All enclosures are loaded as a single dask.GeoDataFrame and measured at once.

%%time
# Load data
encl = dask_geopandas.read_parquet("../../urbangrammar_samba/spatial_signatures/enclosures/encl_*.pq")

# Area
encl['ldeAre'] = encl.geometry.area

# Perimeter
encl['ldePer'] = encl.geometry.length

# Circular compacntess
hull = encl.geometry.convex_hull.exterior

radius = hull.apply(lambda g: _circle_radius(list(g.coords)) if g is not None else None, meta='float')
encl['lseCCo'] = encl['ldeAre'] / (np.pi * radius ** 2)

# Equivalent rectangular index
bbox = encl.geometry.apply(lambda g: g.minimum_rotated_rectangle if g is not None else None, meta=geopandas.GeoSeries())
encl['lseERI'] = (encl['ldeAre'] / bbox.area).pow(1./2) * (bbox.length / encl['ldePer'])

# Compactness-weighted axis
longest_axis = hull.apply(lambda g: _circle_radius(list(g.coords)), meta='float') * 2
encl['lseCWA'] = longest_axis * ((4 / np.pi) - (16 * encl['ldeAre']) / ((encl['ldePer']) ** 2))

# Solar orientation
encl['lteOri'] = bbox.apply(lambda g: solar_orientation_poly(g), meta='float')

# Compute data and return geopandas.GeoDataFrame
encl_df = encl.compute()

# Weighted number of neighbors
inp, res = encl_df.sindex.query_bulk(encl_df.geometry, predicate='intersects')
indices, counts = np.unique(inp, return_counts=True)
encl_df['neighbors'] = counts - 1
encl_df['lteWNB'] = encl_df['neighbors'] / encl_df['ldePer']

# Load complete enclosed tessellation as a dask.GeoDataFrame
tess = dd.read_parquet("../../urbangrammar_samba/spatial_signatures/tessellation/tess_*.pq")

# Measure weighted cells within enclosure
encl_counts = tess.groupby('enclosureID').count().compute()
merged = encl_df[['enclosureID', 'ldeAre']].merge(encl_counts[['geometry']], how='left', on='enclosureID')
encl_df['lieWCe'] = merged['geometry'] / merged['ldeAre']

# Save data to parquet
encl_df.drop(columns='geometry').to_parquet("../../urbangrammar_samba/spatial_signatures/morphometrics/enclosures.pq")

We can now close dask client.

client.close()

Generate spatial weights (W)

Subsequent steps will require understanding of the context of each tessellation cell in a form of spatial weights matrices (Queen contiguity and Queen contiguty of inclusive 3rd order).

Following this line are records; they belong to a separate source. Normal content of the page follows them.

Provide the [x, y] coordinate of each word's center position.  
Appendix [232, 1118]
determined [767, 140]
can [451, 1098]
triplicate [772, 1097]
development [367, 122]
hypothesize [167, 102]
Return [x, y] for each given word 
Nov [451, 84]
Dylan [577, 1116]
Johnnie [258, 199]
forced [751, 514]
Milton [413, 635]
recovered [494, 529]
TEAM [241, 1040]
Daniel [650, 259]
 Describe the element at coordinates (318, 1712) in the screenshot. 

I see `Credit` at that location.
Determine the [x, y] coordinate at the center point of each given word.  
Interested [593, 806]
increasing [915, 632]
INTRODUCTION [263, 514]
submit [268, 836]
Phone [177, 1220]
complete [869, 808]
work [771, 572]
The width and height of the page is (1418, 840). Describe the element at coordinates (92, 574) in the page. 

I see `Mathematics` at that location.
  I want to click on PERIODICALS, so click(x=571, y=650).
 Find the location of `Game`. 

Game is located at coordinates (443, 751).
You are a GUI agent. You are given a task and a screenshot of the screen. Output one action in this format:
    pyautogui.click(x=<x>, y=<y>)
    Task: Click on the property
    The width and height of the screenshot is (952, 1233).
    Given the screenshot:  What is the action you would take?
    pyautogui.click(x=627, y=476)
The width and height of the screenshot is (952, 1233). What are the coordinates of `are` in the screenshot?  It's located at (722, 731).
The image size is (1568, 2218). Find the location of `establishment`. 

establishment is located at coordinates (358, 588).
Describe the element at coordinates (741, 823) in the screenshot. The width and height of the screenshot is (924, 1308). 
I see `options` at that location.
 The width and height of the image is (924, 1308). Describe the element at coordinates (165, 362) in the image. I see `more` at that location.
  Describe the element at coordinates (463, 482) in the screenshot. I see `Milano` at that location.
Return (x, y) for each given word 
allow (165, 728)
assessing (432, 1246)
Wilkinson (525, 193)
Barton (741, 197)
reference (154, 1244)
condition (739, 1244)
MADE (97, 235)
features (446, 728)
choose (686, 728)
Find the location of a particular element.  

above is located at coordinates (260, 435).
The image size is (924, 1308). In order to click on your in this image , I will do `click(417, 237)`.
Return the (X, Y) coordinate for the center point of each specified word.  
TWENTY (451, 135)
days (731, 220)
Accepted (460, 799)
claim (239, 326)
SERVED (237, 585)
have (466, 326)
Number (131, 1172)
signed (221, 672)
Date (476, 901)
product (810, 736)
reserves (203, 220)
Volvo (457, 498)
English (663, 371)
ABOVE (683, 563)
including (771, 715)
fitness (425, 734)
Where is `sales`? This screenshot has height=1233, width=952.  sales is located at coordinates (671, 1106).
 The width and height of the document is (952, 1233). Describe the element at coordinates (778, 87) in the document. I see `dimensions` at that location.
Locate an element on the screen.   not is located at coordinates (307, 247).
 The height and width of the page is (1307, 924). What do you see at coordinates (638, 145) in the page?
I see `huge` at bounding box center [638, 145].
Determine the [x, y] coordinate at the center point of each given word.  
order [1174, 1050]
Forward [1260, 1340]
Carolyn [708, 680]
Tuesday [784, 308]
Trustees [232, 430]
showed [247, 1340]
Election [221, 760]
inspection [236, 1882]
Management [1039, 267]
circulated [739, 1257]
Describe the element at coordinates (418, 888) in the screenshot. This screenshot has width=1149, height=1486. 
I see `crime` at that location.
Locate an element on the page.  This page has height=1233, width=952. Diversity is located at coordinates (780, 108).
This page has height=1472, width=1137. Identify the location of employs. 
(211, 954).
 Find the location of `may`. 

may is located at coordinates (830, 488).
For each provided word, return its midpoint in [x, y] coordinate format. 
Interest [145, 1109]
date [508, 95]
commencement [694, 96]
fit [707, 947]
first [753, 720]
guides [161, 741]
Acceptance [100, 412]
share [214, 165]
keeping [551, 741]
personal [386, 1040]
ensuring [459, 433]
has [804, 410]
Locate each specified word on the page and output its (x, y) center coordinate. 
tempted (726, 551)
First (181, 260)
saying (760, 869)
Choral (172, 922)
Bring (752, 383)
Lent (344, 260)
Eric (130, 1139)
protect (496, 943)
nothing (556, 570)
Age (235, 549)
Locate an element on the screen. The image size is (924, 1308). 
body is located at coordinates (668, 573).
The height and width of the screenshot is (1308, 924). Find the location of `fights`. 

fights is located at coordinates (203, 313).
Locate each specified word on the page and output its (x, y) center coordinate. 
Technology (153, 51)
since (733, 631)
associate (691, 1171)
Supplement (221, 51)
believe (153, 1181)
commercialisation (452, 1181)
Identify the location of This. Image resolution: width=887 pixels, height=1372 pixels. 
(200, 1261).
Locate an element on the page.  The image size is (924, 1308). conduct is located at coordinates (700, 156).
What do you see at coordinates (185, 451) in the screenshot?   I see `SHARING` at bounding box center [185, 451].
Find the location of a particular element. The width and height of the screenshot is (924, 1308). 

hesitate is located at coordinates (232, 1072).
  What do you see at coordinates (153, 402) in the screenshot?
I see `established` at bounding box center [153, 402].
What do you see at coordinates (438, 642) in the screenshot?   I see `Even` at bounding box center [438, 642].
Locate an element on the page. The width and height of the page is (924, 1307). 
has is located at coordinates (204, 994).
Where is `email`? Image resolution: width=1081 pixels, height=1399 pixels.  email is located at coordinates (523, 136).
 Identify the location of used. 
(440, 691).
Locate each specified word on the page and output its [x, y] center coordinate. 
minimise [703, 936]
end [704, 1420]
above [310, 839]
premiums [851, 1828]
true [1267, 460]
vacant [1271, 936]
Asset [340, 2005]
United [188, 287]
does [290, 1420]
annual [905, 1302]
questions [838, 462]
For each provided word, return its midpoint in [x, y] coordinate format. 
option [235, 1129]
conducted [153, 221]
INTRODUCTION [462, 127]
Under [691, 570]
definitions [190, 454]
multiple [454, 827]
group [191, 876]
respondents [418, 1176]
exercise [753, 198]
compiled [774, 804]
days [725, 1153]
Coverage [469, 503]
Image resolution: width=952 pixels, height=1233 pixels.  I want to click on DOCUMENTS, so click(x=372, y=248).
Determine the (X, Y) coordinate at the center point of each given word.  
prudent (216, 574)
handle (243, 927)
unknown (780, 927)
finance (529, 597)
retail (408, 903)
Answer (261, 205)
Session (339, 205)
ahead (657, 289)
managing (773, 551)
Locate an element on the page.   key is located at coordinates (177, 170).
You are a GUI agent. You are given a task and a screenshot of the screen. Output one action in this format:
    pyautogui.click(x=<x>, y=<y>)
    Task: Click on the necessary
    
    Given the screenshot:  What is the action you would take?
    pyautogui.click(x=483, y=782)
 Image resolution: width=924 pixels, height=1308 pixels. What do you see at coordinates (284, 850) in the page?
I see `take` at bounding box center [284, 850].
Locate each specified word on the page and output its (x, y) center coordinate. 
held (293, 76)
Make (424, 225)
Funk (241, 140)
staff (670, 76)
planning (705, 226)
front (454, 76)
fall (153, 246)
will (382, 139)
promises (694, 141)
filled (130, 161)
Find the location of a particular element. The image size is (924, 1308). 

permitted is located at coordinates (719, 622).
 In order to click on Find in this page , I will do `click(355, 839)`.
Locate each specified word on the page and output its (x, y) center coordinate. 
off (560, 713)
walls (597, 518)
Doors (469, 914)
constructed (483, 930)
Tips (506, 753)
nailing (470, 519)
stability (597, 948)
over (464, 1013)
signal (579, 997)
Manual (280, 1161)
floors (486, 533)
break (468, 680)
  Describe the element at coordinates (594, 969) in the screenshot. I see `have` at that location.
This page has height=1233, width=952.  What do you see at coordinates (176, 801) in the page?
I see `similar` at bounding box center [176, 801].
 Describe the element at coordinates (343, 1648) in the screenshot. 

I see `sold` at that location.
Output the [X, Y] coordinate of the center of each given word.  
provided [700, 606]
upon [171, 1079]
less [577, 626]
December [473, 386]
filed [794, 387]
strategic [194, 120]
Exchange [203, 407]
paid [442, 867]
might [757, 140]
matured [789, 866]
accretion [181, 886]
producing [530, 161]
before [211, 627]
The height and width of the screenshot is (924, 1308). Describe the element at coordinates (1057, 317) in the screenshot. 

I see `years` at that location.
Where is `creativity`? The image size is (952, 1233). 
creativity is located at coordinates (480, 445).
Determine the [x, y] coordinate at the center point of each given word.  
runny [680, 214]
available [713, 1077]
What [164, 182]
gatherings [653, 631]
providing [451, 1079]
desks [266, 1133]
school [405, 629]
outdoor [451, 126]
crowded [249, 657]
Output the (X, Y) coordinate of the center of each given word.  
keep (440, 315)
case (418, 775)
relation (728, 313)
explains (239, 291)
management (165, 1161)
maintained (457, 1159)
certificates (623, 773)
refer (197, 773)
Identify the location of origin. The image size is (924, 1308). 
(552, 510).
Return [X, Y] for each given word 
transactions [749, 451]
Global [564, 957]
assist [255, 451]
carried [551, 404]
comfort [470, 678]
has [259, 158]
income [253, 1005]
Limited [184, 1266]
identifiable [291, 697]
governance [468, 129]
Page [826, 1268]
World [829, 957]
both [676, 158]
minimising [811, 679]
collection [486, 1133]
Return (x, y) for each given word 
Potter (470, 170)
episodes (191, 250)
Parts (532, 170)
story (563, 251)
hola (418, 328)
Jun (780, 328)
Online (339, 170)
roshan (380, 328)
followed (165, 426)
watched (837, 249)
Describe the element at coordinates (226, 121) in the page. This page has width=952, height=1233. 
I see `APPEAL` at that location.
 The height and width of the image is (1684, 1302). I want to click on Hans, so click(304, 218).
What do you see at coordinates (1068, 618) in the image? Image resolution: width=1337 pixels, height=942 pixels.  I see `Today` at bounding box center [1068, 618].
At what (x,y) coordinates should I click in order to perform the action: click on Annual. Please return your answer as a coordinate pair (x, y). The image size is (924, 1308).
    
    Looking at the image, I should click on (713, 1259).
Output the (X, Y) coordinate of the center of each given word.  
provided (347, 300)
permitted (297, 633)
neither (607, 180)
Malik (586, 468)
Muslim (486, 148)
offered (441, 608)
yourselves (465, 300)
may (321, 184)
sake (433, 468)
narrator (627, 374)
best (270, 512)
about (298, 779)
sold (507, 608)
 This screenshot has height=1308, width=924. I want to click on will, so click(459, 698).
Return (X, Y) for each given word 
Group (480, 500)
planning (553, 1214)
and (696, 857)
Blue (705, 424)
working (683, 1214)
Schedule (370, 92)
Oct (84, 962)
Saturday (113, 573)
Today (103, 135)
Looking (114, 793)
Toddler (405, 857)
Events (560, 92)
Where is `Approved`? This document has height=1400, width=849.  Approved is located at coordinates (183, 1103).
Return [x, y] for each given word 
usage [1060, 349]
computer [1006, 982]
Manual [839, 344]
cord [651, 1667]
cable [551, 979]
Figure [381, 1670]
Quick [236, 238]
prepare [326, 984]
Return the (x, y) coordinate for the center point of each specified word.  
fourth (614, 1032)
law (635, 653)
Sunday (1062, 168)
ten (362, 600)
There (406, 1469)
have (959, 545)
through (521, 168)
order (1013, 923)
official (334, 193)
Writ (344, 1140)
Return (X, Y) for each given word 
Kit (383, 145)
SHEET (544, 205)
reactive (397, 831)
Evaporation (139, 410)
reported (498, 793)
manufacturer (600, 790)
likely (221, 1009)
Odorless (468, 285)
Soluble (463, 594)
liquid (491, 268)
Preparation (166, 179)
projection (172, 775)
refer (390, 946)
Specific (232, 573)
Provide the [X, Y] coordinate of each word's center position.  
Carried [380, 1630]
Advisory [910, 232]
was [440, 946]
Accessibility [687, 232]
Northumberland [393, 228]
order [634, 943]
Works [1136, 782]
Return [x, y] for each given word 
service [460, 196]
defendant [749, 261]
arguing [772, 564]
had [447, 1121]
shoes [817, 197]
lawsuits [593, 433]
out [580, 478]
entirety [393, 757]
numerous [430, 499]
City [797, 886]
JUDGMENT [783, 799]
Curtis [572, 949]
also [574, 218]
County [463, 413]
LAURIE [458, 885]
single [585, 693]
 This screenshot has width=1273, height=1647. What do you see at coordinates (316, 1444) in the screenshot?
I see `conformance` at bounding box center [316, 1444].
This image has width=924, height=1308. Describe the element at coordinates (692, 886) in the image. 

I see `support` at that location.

We generate them beforehand and store as npz files representing sparse matrix.

Each geo-chunk is loaded together with relevant cross-chunk tessellation cells (to avoid edge effect). We use dask to parallelise the iteration. Number of workers is smaller now to ensure enough memory for each chunk.

workers = 8
client = Client(LocalCluster(n_workers=workers, threads_per_worker=1))
client

First we have to specify a function doing the processing itself, where the only attribure is the chunk_id.

def generate_w(chunk_id):
    # load cells of a chunk
    cells = geopandas.read_parquet(f"../../urbangrammar_samba/spatial_signatures/morphometrics/cells/cells_{chunk_id}.pq")
    
    # add neighbouring cells from other chunks
    cross_chunk_cells = []
    
    for chunk, inds in cross_chunk.loc[chunk_id].indices.iteritems():
        add_cells = geopandas.read_parquet(f"../../urbangrammar_samba/spatial_signatures/morphometrics/cells/cells_{chunk}.pq").iloc[inds]
        cross_chunk_cells.append(add_cells)
    
    df = cells.append(pd.concat(cross_chunk_cells, ignore_index=True), ignore_index=True)

    w = libpysal.weights.Queen.from_dataframe(df, geom_col='tessellation')
    w3 = momepy.sw_high(k=3, weights=w)
    
    scipy.sparse.save_npz(f"../../urbangrammar_samba/spatial_signatures/weights/w_{chunk_id}.npz", w.sparse)
    scipy.sparse.save_npz(f"../../urbangrammar_samba/spatial_signatures/weights/w3_{chunk_id}.npz", w3.sparse)
    
    return f"Chunk {chunk_id} processed sucessfully."

Then we use dask to iterate over all 103 chunks. The following script sends first 8 chunks to dask together and then submits a new chunk as soon as any of previous finishes (courtesy of Matthew Rocklin). That way we process only 8 chunks at once ensuring that we the cluster will not run out of memory.

%%time
inputs = iter(range(103))
futures = [client.submit(generate_w, next(inputs)) for i in range(workers)]
ac = as_completed(futures)
for finished_future in ac:
    # submit new future 
    try:
        new_future = client.submit(generate_w, next(inputs))
        ac.add(new_future)
    except StopIteration:
        pass
    print(finished_future.result())
client.close()

Spatial distribution and network analysis

To measure spatial distribution of we use single-core algorithm and parallelise iteration.

workers = 8
client = Client(LocalCluster(n_workers=workers, threads_per_worker=1))
client

We will need to load street network data from PostGIS datatabase, so we establish a connection which will be used within the loop.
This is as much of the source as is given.